(RECORDS FOR THIS TASK begins)

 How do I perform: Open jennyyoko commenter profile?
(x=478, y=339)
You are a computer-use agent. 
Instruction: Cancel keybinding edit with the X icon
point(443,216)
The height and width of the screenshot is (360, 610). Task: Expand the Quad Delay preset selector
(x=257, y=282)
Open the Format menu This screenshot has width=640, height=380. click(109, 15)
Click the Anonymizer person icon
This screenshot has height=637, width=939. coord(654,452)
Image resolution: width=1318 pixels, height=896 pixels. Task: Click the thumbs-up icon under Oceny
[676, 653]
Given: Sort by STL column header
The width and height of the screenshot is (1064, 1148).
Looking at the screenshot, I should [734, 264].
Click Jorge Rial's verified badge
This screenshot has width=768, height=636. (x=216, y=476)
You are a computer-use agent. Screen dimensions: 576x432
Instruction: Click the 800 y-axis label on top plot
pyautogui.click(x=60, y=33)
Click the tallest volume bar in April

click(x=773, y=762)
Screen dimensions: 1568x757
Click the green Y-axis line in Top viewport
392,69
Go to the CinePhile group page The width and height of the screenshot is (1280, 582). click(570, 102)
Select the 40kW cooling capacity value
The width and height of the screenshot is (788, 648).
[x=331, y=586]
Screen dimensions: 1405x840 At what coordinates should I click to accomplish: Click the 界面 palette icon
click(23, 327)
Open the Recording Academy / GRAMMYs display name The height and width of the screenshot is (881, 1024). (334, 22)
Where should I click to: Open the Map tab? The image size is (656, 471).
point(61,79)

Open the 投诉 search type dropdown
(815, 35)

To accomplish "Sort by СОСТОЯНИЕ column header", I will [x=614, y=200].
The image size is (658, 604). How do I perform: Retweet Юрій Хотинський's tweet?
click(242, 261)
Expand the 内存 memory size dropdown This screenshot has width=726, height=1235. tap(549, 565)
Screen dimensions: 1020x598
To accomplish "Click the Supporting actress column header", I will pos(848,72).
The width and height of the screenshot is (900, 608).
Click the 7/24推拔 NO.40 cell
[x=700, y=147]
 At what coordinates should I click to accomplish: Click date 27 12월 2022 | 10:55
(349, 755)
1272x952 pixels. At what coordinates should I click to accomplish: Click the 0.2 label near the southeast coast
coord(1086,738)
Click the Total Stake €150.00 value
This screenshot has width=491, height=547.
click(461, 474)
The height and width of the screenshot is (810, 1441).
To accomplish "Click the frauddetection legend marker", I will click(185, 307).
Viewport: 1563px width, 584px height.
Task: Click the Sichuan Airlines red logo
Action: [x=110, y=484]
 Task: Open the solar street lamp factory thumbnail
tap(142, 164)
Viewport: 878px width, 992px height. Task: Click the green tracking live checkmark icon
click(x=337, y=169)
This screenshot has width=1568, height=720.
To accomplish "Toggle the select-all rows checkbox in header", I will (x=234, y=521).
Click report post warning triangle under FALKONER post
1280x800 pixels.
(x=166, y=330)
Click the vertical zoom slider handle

(RECORDS FOR THIS TASK ends)

## DIRECTIONS
Print the records above once again, exactly as written.

## TASK OUTPUT
 How do I perform: Open jennyyoko commenter profile?
(x=478, y=339)
You are a computer-use agent. 
Instruction: Cancel keybinding edit with the X icon
point(443,216)
The height and width of the screenshot is (360, 610). Task: Expand the Quad Delay preset selector
(x=257, y=282)
Open the Format menu This screenshot has width=640, height=380. click(109, 15)
Click the Anonymizer person icon
This screenshot has height=637, width=939. coord(654,452)
Image resolution: width=1318 pixels, height=896 pixels. Task: Click the thumbs-up icon under Oceny
[676, 653]
Given: Sort by STL column header
The width and height of the screenshot is (1064, 1148).
Looking at the screenshot, I should [734, 264].
Click Jorge Rial's verified badge
This screenshot has width=768, height=636. (x=216, y=476)
You are a computer-use agent. Screen dimensions: 576x432
Instruction: Click the 800 y-axis label on top plot
pyautogui.click(x=60, y=33)
Click the tallest volume bar in April

click(x=773, y=762)
Screen dimensions: 1568x757
Click the green Y-axis line in Top viewport
392,69
Go to the CinePhile group page The width and height of the screenshot is (1280, 582). click(570, 102)
Select the 40kW cooling capacity value
The width and height of the screenshot is (788, 648).
[x=331, y=586]
Screen dimensions: 1405x840 At what coordinates should I click to accomplish: Click the 界面 palette icon
click(23, 327)
Open the Recording Academy / GRAMMYs display name The height and width of the screenshot is (881, 1024). (334, 22)
Where should I click to: Open the Map tab? The image size is (656, 471).
point(61,79)

Open the 投诉 search type dropdown
(815, 35)

To accomplish "Sort by СОСТОЯНИЕ column header", I will [x=614, y=200].
The image size is (658, 604). How do I perform: Retweet Юрій Хотинський's tweet?
click(242, 261)
Expand the 内存 memory size dropdown This screenshot has width=726, height=1235. tap(549, 565)
Screen dimensions: 1020x598
To accomplish "Click the Supporting actress column header", I will pos(848,72).
The width and height of the screenshot is (900, 608).
Click the 7/24推拔 NO.40 cell
[x=700, y=147]
 At what coordinates should I click to accomplish: Click date 27 12월 2022 | 10:55
(349, 755)
1272x952 pixels. At what coordinates should I click to accomplish: Click the 0.2 label near the southeast coast
coord(1086,738)
Click the Total Stake €150.00 value
This screenshot has width=491, height=547.
click(461, 474)
The height and width of the screenshot is (810, 1441).
To accomplish "Click the frauddetection legend marker", I will click(185, 307).
Viewport: 1563px width, 584px height.
Task: Click the Sichuan Airlines red logo
Action: [x=110, y=484]
 Task: Open the solar street lamp factory thumbnail
tap(142, 164)
Viewport: 878px width, 992px height. Task: Click the green tracking live checkmark icon
click(x=337, y=169)
This screenshot has width=1568, height=720.
To accomplish "Toggle the select-all rows checkbox in header", I will (x=234, y=521).
Click report post warning triangle under FALKONER post
1280x800 pixels.
(x=166, y=330)
Click the vertical zoom slider handle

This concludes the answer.